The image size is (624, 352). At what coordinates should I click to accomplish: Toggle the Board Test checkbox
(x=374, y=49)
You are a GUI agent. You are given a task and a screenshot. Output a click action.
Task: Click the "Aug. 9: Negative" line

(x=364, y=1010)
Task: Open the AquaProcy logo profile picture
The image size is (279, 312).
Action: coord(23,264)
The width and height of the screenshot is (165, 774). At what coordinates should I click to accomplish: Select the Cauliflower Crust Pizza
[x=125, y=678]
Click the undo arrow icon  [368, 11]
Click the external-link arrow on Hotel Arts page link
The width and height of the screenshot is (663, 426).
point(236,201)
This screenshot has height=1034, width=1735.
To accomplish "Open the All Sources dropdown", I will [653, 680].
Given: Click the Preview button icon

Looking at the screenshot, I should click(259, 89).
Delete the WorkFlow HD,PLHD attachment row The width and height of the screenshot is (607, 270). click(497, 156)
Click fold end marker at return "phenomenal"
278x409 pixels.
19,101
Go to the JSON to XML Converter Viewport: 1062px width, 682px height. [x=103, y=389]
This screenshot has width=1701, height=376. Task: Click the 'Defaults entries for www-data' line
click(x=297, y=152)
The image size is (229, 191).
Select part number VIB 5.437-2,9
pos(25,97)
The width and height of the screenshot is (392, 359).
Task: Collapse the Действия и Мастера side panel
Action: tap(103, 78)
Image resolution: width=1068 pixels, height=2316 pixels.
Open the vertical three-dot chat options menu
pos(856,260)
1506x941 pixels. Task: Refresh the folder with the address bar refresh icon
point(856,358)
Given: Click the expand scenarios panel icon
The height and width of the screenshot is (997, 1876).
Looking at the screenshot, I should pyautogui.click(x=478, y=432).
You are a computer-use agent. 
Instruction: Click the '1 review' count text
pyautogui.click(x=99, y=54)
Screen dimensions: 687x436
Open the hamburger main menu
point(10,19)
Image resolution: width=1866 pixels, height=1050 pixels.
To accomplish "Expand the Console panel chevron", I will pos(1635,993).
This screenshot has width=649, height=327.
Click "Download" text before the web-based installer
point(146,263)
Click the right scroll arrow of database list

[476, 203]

──────

The exercise:
Reproduce all of the data above verbatim, keeping every line unchanged and in its original order.

Result for this task:
The image size is (624, 352). At what coordinates should I click to accomplish: Toggle the Board Test checkbox
(x=374, y=49)
You are a GUI agent. You are given a task and a screenshot. Output a click action.
Task: Click the "Aug. 9: Negative" line

(x=364, y=1010)
Task: Open the AquaProcy logo profile picture
The image size is (279, 312).
Action: coord(23,264)
The width and height of the screenshot is (165, 774). At what coordinates should I click to accomplish: Select the Cauliflower Crust Pizza
[x=125, y=678]
Click the undo arrow icon  [368, 11]
Click the external-link arrow on Hotel Arts page link
The width and height of the screenshot is (663, 426).
point(236,201)
This screenshot has height=1034, width=1735.
To accomplish "Open the All Sources dropdown", I will [653, 680].
Given: Click the Preview button icon

Looking at the screenshot, I should click(259, 89).
Delete the WorkFlow HD,PLHD attachment row The width and height of the screenshot is (607, 270). click(497, 156)
Click fold end marker at return "phenomenal"
278x409 pixels.
19,101
Go to the JSON to XML Converter Viewport: 1062px width, 682px height. [x=103, y=389]
This screenshot has width=1701, height=376. Task: Click the 'Defaults entries for www-data' line
click(x=297, y=152)
The image size is (229, 191).
Select part number VIB 5.437-2,9
pos(25,97)
The width and height of the screenshot is (392, 359).
Task: Collapse the Действия и Мастера side panel
Action: tap(103, 78)
Image resolution: width=1068 pixels, height=2316 pixels.
Open the vertical three-dot chat options menu
pos(856,260)
1506x941 pixels. Task: Refresh the folder with the address bar refresh icon
point(856,358)
Given: Click the expand scenarios panel icon
The height and width of the screenshot is (997, 1876).
Looking at the screenshot, I should pyautogui.click(x=478, y=432).
You are a computer-use agent. 
Instruction: Click the '1 review' count text
pyautogui.click(x=99, y=54)
Screen dimensions: 687x436
Open the hamburger main menu
point(10,19)
Image resolution: width=1866 pixels, height=1050 pixels.
To accomplish "Expand the Console panel chevron", I will pos(1635,993).
This screenshot has width=649, height=327.
Click "Download" text before the web-based installer
point(146,263)
Click the right scroll arrow of database list

[476, 203]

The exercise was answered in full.